The dollar has climbed to peak levels against the falling Turkish lira, as coalition talks between the Justice and Development Party (AK Party) and Republican People's Party (CHP) ended without success, and Prime Minister Ahmet Davutoğlu predicted early elections.
Starting Thursday at TL 2.77 to $1, the dollar ended the day at about TL 2.82 due to the expectations of early elections increasing throughout the day. On Friday, markets opened in Turkey with the dollar above TL 2.84, making the lira one of the two worst performing currencies since the start of 2015 with a 17 percent loss, the other being the Brazilian real. The lira's currency basket value dropped to a new low yesterday morning with dollar/TL at 3.0056.

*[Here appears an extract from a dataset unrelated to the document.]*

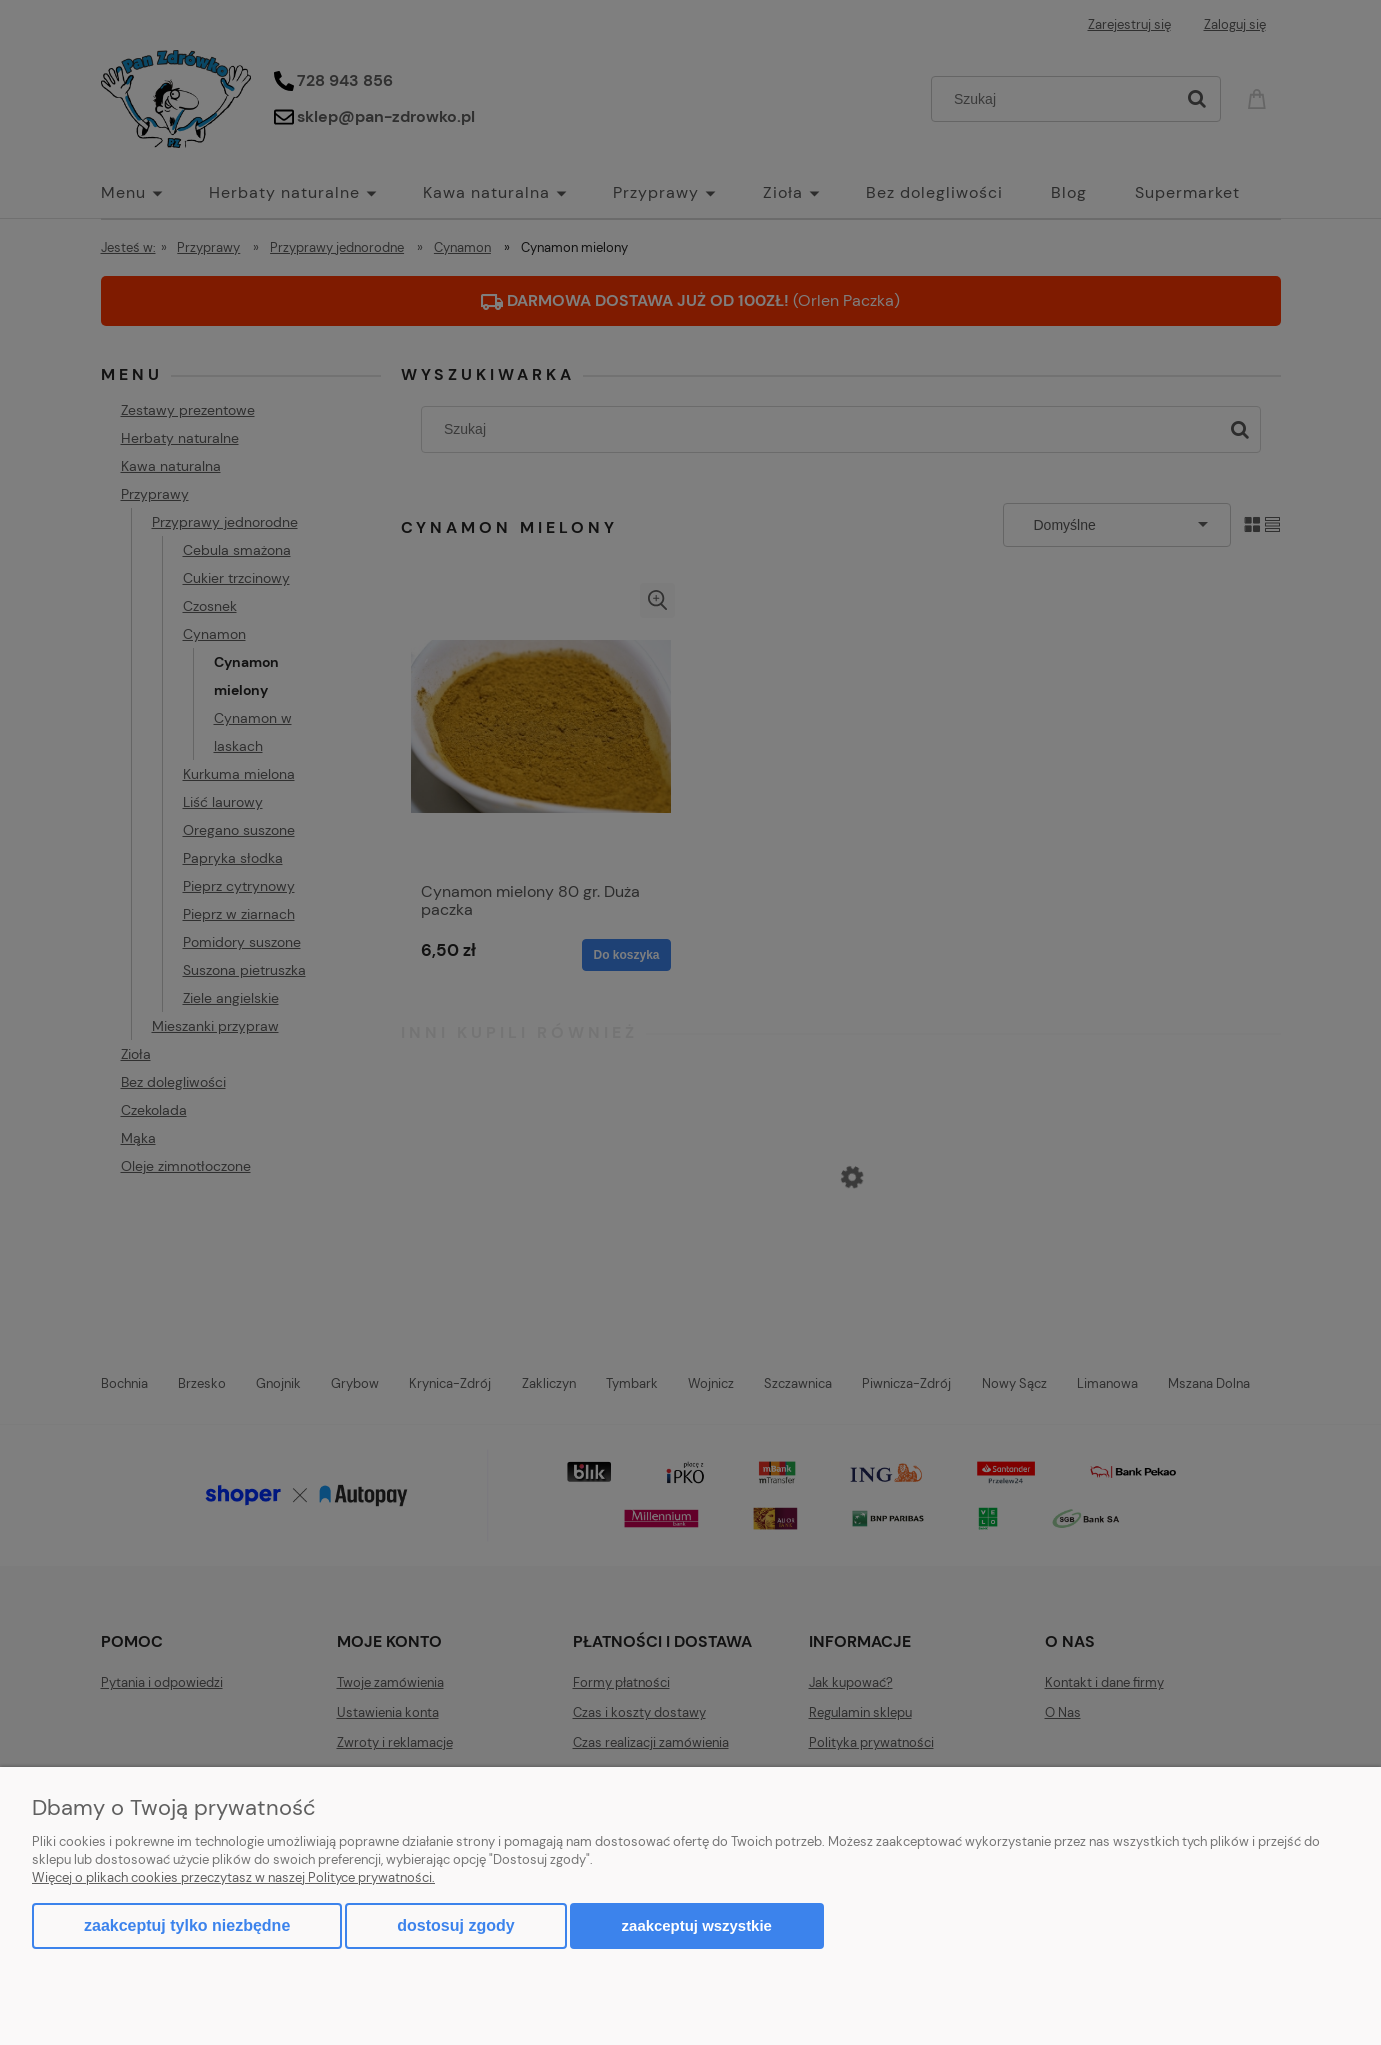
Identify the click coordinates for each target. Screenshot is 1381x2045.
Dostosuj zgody (455, 1925)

Upon the lira's plunging to a historic low, the Turkish Central Bank lowered its one-week forex deposit rate for the dollar to 2.75 percent from 3 percent, central bank data showed.
The bank also raised the remuneration rate of foreign currency required and free reserves to 0.23 percent from 0.21 percent as the currency weakened to record levels against the dollar.
A central bank survey on Friday foresaw Turkey's economic growth this year reaching 2.9 percent at the end of the year, down from a forecast of 3 percent earlier. The survey also suggested that the GDP growth will realize as 3.4 percent for 2016, again a downward revision from its previous forecast.
The survey revealed forecast statistics with respects to other key economic parameters as well. Accordingly, USD/Turkish lira exchange rate forecast was revised to 2.83, up from the 2.76 level for the end of 2015. The consumer price index forecast, on the other hand, rose to 7.71 percent from a level of 6.78 percent.